My name is Sofia. I tend to feel a personal responsibility for the human condition, and in this sense I like the following words from Manlio Argueta: "Hope nourishes us. Not the hope of fools. The other kind. Hope when everything is clear. Awareness."

I am originally from Romania and find myself a Stanford University graduate in the class of 2024, where I wrote my thesis on the role that emerging technologies can play in decentralizing traditional, vertical power structures (like a gov.), particularly in conflict-affected areas. The title of the school matters less to me than the people I learned with there, who I continue to build with today. To the devastation of my academic advisor, I had a tendency to leave Stanford for entire weeks during every single quarter to Be in The World.

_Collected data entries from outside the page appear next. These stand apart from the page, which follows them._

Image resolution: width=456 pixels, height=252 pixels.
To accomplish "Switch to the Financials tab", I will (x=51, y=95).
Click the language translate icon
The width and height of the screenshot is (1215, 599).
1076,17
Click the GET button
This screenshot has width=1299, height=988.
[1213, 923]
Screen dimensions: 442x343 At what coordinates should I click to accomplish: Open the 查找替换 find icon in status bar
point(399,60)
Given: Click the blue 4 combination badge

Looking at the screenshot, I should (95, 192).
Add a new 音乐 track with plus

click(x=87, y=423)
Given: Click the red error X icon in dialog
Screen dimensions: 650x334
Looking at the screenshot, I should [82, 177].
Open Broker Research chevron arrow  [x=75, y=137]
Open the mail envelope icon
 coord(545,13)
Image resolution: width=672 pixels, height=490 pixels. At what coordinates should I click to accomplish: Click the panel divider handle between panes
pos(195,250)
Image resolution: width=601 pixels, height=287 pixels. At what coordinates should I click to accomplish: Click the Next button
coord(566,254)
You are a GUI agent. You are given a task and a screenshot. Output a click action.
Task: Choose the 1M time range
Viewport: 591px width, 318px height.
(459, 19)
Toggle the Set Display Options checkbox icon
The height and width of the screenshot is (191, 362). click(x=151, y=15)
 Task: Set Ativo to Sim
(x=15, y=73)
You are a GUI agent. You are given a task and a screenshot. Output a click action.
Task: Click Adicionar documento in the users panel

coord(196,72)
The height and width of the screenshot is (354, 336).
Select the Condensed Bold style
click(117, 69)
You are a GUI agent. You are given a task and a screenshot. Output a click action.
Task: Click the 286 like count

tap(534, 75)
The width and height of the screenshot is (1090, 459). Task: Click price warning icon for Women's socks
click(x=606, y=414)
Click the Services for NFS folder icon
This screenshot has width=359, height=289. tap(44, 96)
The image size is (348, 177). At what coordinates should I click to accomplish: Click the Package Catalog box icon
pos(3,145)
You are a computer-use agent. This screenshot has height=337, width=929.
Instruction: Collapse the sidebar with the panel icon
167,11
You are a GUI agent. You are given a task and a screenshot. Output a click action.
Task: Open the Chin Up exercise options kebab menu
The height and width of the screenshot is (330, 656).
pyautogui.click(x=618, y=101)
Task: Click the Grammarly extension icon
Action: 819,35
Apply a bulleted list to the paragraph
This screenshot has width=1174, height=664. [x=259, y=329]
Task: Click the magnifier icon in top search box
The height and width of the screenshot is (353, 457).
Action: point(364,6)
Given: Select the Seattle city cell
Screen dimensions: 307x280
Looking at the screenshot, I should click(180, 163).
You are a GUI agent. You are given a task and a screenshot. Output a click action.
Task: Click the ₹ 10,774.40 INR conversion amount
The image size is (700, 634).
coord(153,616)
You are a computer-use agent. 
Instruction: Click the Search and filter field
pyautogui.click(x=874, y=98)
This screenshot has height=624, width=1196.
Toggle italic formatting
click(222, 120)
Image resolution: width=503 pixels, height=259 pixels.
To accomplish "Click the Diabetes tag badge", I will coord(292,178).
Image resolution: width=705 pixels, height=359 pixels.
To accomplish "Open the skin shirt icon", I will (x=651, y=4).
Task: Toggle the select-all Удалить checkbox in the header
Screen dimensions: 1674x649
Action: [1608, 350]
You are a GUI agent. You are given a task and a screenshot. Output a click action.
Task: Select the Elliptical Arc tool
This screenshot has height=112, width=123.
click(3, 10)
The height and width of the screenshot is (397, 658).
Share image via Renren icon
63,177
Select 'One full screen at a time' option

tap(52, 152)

To Be in The World during undergrad meant doing disarmament, mediation, reconstruction and peace-building work in war and conflict areas. For entities with varying degrees of power, from United Nations agencies to formalized groups of international human rights lawyers to informal victim groups in the very communities I worked in, I led fact-finding on mass atrocities, collected unreported victim testimonies for prosecution, drew up plans for physical and social infrastructure reconstruction, assisted with local disarmament procedures. I am experienced in mediation between groups, including victim-perpetrator dynamics.

This I have learned through varying operations in Kenya, Ethiopia, Sudan, Libya, Rwanda, Ukraine, Peru, Venezuela, where I traveled alone and made many friends. I was inside Tigray/Amhara region after the war ended in 2022. I did my work, but never strayed from the real life that was unfolding and continuing around me in those places: I've stopped to join dance circles on the side of an Axum highway, have done "Young Hearts Break Free" in a village karaoke bar with locals, spent time with everyone, sculptors and grocery store clerks and engineers and public servants in languages from Swahili to Google-Translated-Nepalese, shared a chocolate milkshake with a former gang leader in the informal settlements of Nairobi. I like earnest, unconventional adventures.

I have led changes to international conflict-related policies, including the European Union's Children Trapped in Armed Conflict Act. I've assisted with building impact evaluations for cash transfer assistance interventions for the World Bank. At age 19, I was a speechwriter for the Prime Minister of Iceland, writing her communication to heads of state and government across the globe. Aged 20, I was invited to speak before the UN and member states on the gendered impacts of technology in war areas (at CSW67).

Prince William personally handed me an award for the above mentioned work. On stage, shaking his hand in front of press and other royalty from across the globe, I asked him if he liked AC/DC (he had walked up on stage to Thunderstruck). He answered "no."

I feel courageous as a sleepwalker who simply goes. If there are things I feel I must know or see, I will spend the next few hours of that day making a plan to be executed the next day. I learn and adapt with adrenaline, without hesitation. At the end of freshman year of high school, I decided overnight I needed to drop out, then spent the next 3 years building Romania's largest social impact organization. If something does not exist, I will make it. Finding myself in Kenya during the emergence of the 2024 Finance Bill protests and subsequent abductions, I picked up my camera, bought several SD cards that I later hid in various parts of my home and clothing, and began to interview the abducted protesters who managed to return home.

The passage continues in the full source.